ФИЛОСОФ: Предположим, человек переживает крупную природную катастрофу. Он реагирует на это событие, оглядываясь в прошлое на этиологический манер и задается вопросом: «Что такого мы совершили, чтобы это произошло с нами?» Насколько осмысленным будет такое соображение? Жизненные тяготы нужно рассматривать как возможность посмотреть вперед и задуматься: «Что я могу сделать теперь?»
ЮНОША: Я полностью согласен!
ФИЛОСОФ: Когда Адлер сказал, что «жизнь в целом не имеет смысла», он продолжил: «Любой смысл ей придает человек».
ЮНОША: Что это значит?
ФИЛОСОФ: Во время войны на дом моего деда упала зажигательная бомба, и его лицо было сильно обожжено. С любой точки зрения, это было страшное событие. Разумеется, после этого он мог бы жить с убеждением, что «мир – это ужасное место» или «люди – мои враги». Но когда мой дед ездил на поезде в больницу, всегда находились пассажиры, которые уступали ему место. Эту историю я слышал от матери, поэтому не знаю его чувств в связи с этим. Но я убежден, что мой дед выбрал жизненный стиль с перспективой «люди – мои товарищи, а мир – замечательное место». Именно на это указывал Адлер, когда говорил, что человек придает смысл своей жизни. Так что жизнь в целом не имеет никакого смысла, но ты можешь наделить ее смыслом. И только ты можешь придать смысл своей жизни.
ЮНОША: Тогда пожалуйста, расскажи мне, как придать надлежащий смысл жизни, которая в целом бессмысленна! Я до сих пор ни в чем не уверен!

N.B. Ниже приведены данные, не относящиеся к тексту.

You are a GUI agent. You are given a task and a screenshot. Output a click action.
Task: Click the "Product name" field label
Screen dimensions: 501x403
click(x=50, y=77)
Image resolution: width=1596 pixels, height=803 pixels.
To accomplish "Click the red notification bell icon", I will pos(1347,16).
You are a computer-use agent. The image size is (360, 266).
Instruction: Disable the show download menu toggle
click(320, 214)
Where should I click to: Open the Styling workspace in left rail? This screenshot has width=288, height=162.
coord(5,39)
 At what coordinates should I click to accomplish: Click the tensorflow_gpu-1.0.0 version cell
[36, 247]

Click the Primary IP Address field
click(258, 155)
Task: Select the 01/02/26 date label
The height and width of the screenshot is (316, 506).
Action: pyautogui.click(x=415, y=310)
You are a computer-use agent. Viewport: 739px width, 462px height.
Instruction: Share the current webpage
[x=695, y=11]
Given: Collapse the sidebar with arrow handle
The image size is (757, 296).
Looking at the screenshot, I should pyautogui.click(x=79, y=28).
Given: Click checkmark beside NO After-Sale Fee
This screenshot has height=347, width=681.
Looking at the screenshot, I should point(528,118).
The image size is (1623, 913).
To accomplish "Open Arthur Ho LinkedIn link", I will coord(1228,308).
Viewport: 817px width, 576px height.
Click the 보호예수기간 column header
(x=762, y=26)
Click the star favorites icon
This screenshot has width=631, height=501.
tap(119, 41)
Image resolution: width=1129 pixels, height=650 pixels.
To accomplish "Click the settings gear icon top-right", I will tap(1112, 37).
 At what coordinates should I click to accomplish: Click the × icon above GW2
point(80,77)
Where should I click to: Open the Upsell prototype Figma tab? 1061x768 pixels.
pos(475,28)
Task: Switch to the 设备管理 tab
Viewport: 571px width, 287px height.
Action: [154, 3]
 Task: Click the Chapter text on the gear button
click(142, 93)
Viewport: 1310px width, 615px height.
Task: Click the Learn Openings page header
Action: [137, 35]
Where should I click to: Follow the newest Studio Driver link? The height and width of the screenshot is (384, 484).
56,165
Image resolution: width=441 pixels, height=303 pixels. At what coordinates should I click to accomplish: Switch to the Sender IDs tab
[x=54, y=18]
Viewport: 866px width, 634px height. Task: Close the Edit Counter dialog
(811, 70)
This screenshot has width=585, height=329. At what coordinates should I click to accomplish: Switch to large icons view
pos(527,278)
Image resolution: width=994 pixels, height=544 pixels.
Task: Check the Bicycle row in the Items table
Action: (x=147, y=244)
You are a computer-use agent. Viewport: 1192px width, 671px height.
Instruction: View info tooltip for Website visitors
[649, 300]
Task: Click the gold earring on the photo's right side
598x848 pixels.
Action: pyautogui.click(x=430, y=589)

ФИЛОСОФ: Ты заблудился в жизни. Почему ты заблудился? Потому что ты пытаешься выбрать свободу, – тот путь, на котором ты не будешь бояться чужой неприязни и жить чужой жизнью. Это твой личный путь.
ЮНОША: О, да! Я хочу выбрать свободу и счастье!
ФИЛОСОФ: Когда человек пытается выбрать свободу, то вполне естественно, что он может сбиться с пути. В этом случае психология Адлера служит путеводной звездой, указывающей на свободную жизнь.
ЮНОША: Путеводной звездой?
ФИЛОСОФ: Подобно путешественнику, который полагается на Полярную звезду, нам в жизни нужна путеводная звезда. Это образ мысли, предлагаемый психологией Адлера. Он гласит, что, пока мы не теряем из виду жизненный идеал и движемся в его направлении, нас ждет счастье.
ЮНОША: Где же эта звезда?
ФИЛОСОФ: Это твое содействие другим людям, твой вклад в общее благо.
ЮНОША: Что? Содействие другим людям?
ФИЛОСОФ: Независимо от того, в какое время ты живешь и есть ли вокруг люди, которые неприязненно относятся к тебе, – пока ты не теряешь из виду путеводную звезду (твой вклад в общее благо), ты не собьешься с пути и сможешь делать все, что захочешь. Любят тебя или нет – ты не обращаешь на это внимания и живешь свободно.
ЮНОША: Если у меня есть путеводная звезда и я считаю людей своими товарищами, то могу быть счастливым?
ФИЛОСОФ: Да. Добросовестно живи здесь и сейчас и радуйся каждому прожитому мгновению. Не оглядывайся на прошлое и не всматривайся в будущее. Человек должен жить, как будто он танцует. Нет надобности с кем-то соперничать и стремиться к высокой цели. Танцуя, ты куда-нибудь придешь.
ЮНОША: «Куда-нибудь», но не знаю куда?
ФИЛОСОФ: Такова природа энергичной жизни. Если я оглянусь на свою жизнь вплоть до сегодняшнего дня, то, как бы я ни старался, мне не найти удовлетворительного объяснения, почему я существую здесь и сейчас. Хотя когда-то я специализировался на изучении греческой философии, вскоре я стал параллельно изучать психологию Адлера, и вот теперь я беседую с тобой, мой незаменимый друг. Это результат моего жизненного танца, и нет другого способа объяснить это. Когда ты будешь энергично и добросовестно проживать каждое мгновение своей жизни, ее смысл станет тебе ясен.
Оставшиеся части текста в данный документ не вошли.